#### Input data ####

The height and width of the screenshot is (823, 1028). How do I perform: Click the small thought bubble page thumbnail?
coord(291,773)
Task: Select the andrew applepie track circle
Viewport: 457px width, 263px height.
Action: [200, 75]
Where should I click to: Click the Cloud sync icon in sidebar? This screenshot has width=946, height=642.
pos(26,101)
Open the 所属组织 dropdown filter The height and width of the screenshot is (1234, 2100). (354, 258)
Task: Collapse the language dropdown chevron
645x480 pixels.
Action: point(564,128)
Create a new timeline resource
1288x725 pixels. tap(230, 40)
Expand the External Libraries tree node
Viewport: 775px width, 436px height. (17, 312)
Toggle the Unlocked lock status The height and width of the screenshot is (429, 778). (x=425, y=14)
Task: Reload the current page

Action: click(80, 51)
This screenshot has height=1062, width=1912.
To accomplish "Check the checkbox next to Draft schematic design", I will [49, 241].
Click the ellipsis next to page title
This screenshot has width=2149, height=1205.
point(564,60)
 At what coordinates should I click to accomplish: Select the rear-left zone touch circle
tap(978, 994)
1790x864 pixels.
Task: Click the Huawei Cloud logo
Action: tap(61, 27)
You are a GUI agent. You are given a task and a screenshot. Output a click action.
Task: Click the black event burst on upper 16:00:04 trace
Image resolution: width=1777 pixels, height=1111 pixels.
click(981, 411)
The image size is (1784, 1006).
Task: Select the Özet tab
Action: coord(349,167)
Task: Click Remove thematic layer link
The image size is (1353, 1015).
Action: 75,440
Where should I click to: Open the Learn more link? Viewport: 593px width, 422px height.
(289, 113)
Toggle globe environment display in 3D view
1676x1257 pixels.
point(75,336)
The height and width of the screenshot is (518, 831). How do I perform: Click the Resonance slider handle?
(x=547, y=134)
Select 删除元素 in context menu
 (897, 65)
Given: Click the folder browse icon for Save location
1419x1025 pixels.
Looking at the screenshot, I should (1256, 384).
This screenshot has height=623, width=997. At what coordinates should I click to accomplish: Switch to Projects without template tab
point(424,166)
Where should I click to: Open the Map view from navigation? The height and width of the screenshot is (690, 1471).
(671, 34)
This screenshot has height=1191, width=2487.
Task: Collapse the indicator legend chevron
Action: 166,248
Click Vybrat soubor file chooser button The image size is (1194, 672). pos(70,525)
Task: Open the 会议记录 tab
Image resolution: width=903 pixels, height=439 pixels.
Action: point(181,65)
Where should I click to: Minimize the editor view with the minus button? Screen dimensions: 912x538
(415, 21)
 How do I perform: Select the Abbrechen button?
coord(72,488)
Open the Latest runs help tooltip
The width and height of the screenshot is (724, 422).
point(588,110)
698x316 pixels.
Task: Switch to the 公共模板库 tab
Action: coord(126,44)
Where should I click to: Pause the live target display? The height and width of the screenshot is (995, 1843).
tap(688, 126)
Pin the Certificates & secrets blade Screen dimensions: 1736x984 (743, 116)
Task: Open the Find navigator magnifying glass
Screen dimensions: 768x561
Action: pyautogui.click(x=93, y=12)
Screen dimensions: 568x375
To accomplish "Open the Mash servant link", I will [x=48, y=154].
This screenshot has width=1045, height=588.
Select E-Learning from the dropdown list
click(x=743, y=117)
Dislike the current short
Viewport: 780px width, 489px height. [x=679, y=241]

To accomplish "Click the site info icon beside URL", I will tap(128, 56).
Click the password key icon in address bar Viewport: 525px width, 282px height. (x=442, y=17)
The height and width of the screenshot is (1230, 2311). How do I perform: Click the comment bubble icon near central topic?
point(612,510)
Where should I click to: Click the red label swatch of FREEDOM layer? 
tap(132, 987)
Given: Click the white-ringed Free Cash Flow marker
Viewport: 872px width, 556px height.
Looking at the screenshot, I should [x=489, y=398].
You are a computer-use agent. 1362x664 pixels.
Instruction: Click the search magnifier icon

####

Pick out all lines from the data above in which the word "will" appears.

To accomplish "Check the checkbox next to Draft schematic design", I will [49, 241].
To accomplish "Open the Mash servant link", I will [x=48, y=154].
To accomplish "Click the site info icon beside URL", I will tap(128, 56).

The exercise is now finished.